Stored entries
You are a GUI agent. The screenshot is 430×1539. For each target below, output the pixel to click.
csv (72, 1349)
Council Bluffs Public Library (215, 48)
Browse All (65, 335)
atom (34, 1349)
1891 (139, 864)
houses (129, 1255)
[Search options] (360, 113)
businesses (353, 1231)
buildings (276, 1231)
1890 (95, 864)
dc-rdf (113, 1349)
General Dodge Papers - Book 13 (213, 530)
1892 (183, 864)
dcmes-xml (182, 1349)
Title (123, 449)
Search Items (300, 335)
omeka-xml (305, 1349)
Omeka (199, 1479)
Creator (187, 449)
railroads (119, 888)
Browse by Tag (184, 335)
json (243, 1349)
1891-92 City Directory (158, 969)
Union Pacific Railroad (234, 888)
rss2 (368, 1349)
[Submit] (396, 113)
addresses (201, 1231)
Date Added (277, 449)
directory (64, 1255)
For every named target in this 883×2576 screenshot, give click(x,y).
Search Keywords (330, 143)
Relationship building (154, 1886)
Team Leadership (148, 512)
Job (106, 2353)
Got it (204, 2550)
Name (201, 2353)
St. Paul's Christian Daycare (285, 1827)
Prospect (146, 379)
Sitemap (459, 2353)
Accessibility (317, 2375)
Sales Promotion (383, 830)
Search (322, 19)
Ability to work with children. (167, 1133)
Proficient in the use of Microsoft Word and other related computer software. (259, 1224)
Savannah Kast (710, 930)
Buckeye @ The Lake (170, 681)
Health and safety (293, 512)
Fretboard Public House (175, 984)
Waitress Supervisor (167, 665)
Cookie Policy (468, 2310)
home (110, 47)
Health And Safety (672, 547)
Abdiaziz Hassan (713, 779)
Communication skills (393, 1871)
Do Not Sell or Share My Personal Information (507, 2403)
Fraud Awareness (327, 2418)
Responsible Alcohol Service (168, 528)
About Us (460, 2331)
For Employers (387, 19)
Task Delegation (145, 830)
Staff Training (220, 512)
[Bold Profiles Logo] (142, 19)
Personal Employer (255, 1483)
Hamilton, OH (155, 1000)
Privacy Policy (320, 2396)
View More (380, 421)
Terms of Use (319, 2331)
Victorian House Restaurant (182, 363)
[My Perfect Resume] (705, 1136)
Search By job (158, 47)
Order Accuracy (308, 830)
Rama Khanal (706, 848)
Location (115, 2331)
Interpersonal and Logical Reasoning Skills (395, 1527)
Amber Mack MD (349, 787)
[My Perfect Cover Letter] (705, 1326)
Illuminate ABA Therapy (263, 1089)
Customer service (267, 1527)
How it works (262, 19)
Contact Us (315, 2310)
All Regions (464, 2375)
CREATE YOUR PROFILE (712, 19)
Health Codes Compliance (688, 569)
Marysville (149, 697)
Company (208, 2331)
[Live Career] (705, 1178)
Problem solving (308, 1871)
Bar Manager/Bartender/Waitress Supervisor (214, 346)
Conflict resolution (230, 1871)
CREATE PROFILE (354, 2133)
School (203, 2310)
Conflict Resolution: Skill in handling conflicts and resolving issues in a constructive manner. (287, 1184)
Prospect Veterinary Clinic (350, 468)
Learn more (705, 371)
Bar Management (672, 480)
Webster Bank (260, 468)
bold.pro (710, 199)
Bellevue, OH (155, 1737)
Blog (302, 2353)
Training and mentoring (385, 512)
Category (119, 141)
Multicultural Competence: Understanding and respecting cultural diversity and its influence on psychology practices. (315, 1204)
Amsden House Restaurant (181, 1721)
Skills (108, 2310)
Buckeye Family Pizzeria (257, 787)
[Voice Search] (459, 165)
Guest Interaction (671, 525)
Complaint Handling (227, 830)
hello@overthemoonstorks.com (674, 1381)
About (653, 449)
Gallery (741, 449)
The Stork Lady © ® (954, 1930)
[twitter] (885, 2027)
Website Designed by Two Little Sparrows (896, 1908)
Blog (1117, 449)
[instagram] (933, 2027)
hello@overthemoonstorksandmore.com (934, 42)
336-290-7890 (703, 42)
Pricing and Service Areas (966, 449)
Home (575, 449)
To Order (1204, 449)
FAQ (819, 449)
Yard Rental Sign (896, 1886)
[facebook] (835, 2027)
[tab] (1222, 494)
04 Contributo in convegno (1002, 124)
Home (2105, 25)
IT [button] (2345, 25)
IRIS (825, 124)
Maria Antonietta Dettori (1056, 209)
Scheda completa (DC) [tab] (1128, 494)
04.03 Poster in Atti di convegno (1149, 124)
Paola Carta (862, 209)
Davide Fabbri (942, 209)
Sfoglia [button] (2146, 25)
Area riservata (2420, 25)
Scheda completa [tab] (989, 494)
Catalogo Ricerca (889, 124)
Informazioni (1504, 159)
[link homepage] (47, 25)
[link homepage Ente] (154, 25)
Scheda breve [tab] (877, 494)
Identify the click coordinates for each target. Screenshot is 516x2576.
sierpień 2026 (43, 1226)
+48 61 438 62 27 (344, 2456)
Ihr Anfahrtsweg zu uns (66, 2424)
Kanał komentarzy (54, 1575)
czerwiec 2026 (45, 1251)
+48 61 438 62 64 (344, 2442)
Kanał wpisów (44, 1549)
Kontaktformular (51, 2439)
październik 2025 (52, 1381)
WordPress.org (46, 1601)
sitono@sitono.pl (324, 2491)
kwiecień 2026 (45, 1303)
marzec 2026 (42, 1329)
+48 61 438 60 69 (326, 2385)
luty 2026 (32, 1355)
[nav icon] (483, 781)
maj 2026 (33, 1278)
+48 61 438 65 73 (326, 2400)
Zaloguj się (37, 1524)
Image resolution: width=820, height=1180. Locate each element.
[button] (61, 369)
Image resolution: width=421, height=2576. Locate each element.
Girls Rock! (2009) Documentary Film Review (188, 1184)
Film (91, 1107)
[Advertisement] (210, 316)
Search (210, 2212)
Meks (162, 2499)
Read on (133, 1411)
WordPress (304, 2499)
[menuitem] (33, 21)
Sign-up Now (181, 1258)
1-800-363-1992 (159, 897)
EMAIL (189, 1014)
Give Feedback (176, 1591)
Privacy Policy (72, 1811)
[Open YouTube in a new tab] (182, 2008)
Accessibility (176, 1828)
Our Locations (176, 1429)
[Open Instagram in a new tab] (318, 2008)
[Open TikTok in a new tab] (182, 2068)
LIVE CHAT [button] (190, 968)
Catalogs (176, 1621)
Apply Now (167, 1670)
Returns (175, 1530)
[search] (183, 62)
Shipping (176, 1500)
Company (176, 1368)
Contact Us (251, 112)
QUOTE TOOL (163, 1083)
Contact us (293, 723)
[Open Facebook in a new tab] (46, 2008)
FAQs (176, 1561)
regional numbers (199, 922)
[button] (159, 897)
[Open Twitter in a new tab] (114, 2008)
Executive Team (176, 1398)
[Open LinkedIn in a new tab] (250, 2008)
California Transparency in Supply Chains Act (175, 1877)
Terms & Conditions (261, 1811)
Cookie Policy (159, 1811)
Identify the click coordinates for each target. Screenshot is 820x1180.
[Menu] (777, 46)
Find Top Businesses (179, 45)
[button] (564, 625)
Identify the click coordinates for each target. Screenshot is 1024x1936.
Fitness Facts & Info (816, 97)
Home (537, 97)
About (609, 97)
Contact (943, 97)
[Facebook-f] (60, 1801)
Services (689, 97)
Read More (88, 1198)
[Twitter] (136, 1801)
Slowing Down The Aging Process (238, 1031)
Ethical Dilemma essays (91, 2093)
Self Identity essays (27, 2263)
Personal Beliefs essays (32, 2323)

Exercise prompt: Each record, from first to last, should be returned verbatim.

Output for this task:
You are a GUI agent. The screenshot is 430×1539. For each target below, output the pixel to click.
csv (72, 1349)
Council Bluffs Public Library (215, 48)
Browse All (65, 335)
atom (34, 1349)
1891 (139, 864)
houses (129, 1255)
[Search options] (360, 113)
businesses (353, 1231)
buildings (276, 1231)
1890 (95, 864)
dc-rdf (113, 1349)
General Dodge Papers - Book 13 (213, 530)
1892 (183, 864)
dcmes-xml (182, 1349)
Title (123, 449)
Search Items (300, 335)
omeka-xml (305, 1349)
Omeka (199, 1479)
Creator (187, 449)
railroads (119, 888)
Browse by Tag (184, 335)
json (243, 1349)
1891-92 City Directory (158, 969)
Union Pacific Railroad (234, 888)
rss2 (368, 1349)
[Submit] (396, 113)
addresses (201, 1231)
Date Added (277, 449)
directory (64, 1255)
For every named target in this 883×2576 screenshot, give click(x,y).
Search Keywords (330, 143)
Relationship building (154, 1886)
Team Leadership (148, 512)
Job (106, 2353)
Got it (204, 2550)
Name (201, 2353)
St. Paul's Christian Daycare (285, 1827)
Prospect (146, 379)
Sitemap (459, 2353)
Accessibility (317, 2375)
Sales Promotion (383, 830)
Search (322, 19)
Ability to work with children. (167, 1133)
Proficient in the use of Microsoft Word and other related computer software. (259, 1224)
Savannah Kast (710, 930)
Buckeye @ The Lake (170, 681)
Health and safety (293, 512)
Fretboard Public House (175, 984)
Waitress Supervisor (167, 665)
Cookie Policy (468, 2310)
home (110, 47)
Health And Safety (672, 547)
Abdiaziz Hassan (713, 779)
Communication skills (393, 1871)
Do Not Sell or Share My Personal Information (507, 2403)
Fraud Awareness (327, 2418)
Responsible Alcohol Service (168, 528)
About Us (460, 2331)
For Employers (387, 19)
Task Delegation (145, 830)
Staff Training (220, 512)
[Bold Profiles Logo] (142, 19)
Personal Employer (255, 1483)
Hamilton, OH (155, 1000)
Privacy Policy (320, 2396)
View More (380, 421)
Terms of Use (319, 2331)
Victorian House Restaurant (182, 363)
[My Perfect Resume] (705, 1136)
Search By job (158, 47)
Order Accuracy (308, 830)
Rama Khanal (706, 848)
Location (115, 2331)
Interpersonal and Logical Reasoning Skills (395, 1527)
Amber Mack MD (349, 787)
[My Perfect Cover Letter] (705, 1326)
Illuminate ABA Therapy (263, 1089)
Customer service (267, 1527)
How it works (262, 19)
Contact Us (315, 2310)
All Regions (464, 2375)
CREATE YOUR PROFILE (712, 19)
Health Codes Compliance (688, 569)
Marysville (149, 697)
Company (208, 2331)
[Live Career] (705, 1178)
Problem solving (308, 1871)
Bar Manager/Bartender/Waitress Supervisor (214, 346)
Conflict resolution (230, 1871)
CREATE PROFILE (354, 2133)
School (203, 2310)
Conflict Resolution: Skill in handling conflicts and resolving issues in a constructive manner. (287, 1184)
Prospect Veterinary Clinic (350, 468)
Learn more (705, 371)
Bar Management (672, 480)
Webster Bank (260, 468)
bold.pro (710, 199)
Bellevue, OH (155, 1737)
Blog (302, 2353)
Training and mentoring (385, 512)
Category (119, 141)
Multicultural Competence: Understanding and respecting cultural diversity and its influence on psychology practices. (315, 1204)
Amsden House Restaurant (181, 1721)
Skills (108, 2310)
Buckeye Family Pizzeria (257, 787)
[Voice Search] (459, 165)
Guest Interaction (671, 525)
Complaint Handling (227, 830)
hello@overthemoonstorks.com (674, 1381)
About (653, 449)
Gallery (741, 449)
The Stork Lady © ® (954, 1930)
[twitter] (885, 2027)
Website Designed by Two Little Sparrows (896, 1908)
Blog (1117, 449)
[instagram] (933, 2027)
hello@overthemoonstorksandmore.com (934, 42)
336-290-7890 (703, 42)
Pricing and Service Areas (966, 449)
Home (575, 449)
To Order (1204, 449)
FAQ (819, 449)
Yard Rental Sign (896, 1886)
[facebook] (835, 2027)
[tab] (1222, 494)
04 Contributo in convegno (1002, 124)
Home (2105, 25)
IT [button] (2345, 25)
IRIS (825, 124)
Maria Antonietta Dettori (1056, 209)
Scheda completa (DC) [tab] (1128, 494)
04.03 Poster in Atti di convegno (1149, 124)
Paola Carta (862, 209)
Davide Fabbri (942, 209)
Sfoglia [button] (2146, 25)
Area riservata (2420, 25)
Scheda completa [tab] (989, 494)
Catalogo Ricerca (889, 124)
Informazioni (1504, 159)
[link homepage] (47, 25)
[link homepage Ente] (154, 25)
Scheda breve [tab] (877, 494)
Identify the click coordinates for each target. Screenshot is 516x2576.
sierpień 2026 (43, 1226)
+48 61 438 62 27 (344, 2456)
Ihr Anfahrtsweg zu uns (66, 2424)
Kanał komentarzy (54, 1575)
czerwiec 2026 (45, 1251)
+48 61 438 62 64 (344, 2442)
Kanał wpisów (44, 1549)
Kontaktformular (51, 2439)
październik 2025 (52, 1381)
WordPress.org (46, 1601)
sitono@sitono.pl (324, 2491)
kwiecień 2026 (45, 1303)
marzec 2026 (42, 1329)
+48 61 438 60 69 (326, 2385)
luty 2026 (32, 1355)
[nav icon] (483, 781)
maj 2026 (33, 1278)
+48 61 438 65 73 (326, 2400)
Zaloguj się (37, 1524)
Image resolution: width=820, height=1180. Locate each element.
[button] (61, 369)
Image resolution: width=421, height=2576. Locate each element.
Girls Rock! (2009) Documentary Film Review (188, 1184)
Film (91, 1107)
[Advertisement] (210, 316)
Search (210, 2212)
Meks (162, 2499)
Read on (133, 1411)
WordPress (304, 2499)
[menuitem] (33, 21)
Sign-up Now (181, 1258)
1-800-363-1992 (159, 897)
EMAIL (189, 1014)
Give Feedback (176, 1591)
Privacy Policy (72, 1811)
[Open YouTube in a new tab] (182, 2008)
Accessibility (176, 1828)
Our Locations (176, 1429)
[Open Instagram in a new tab] (318, 2008)
[Open TikTok in a new tab] (182, 2068)
LIVE CHAT [button] (190, 968)
Catalogs (176, 1621)
Apply Now (167, 1670)
Returns (175, 1530)
[search] (183, 62)
Shipping (176, 1500)
Company (176, 1368)
Contact Us (251, 112)
QUOTE TOOL (163, 1083)
Contact us (293, 723)
[Open Facebook in a new tab] (46, 2008)
FAQs (176, 1561)
regional numbers (199, 922)
[button] (159, 897)
[Open Twitter in a new tab] (114, 2008)
Executive Team (176, 1398)
[Open LinkedIn in a new tab] (250, 2008)
California Transparency in Supply Chains Act (175, 1877)
Terms & Conditions (261, 1811)
Cookie Policy (159, 1811)
Identify the click coordinates for each target. Screenshot is 820x1180.
[Menu] (777, 46)
Find Top Businesses (179, 45)
[button] (564, 625)
Identify the click coordinates for each target. Screenshot is 1024x1936.
Fitness Facts & Info (816, 97)
Home (537, 97)
About (609, 97)
Contact (943, 97)
[Facebook-f] (60, 1801)
Services (689, 97)
Read More (88, 1198)
[Twitter] (136, 1801)
Slowing Down The Aging Process (238, 1031)
Ethical Dilemma essays (91, 2093)
Self Identity essays (27, 2263)
Personal Beliefs essays (32, 2323)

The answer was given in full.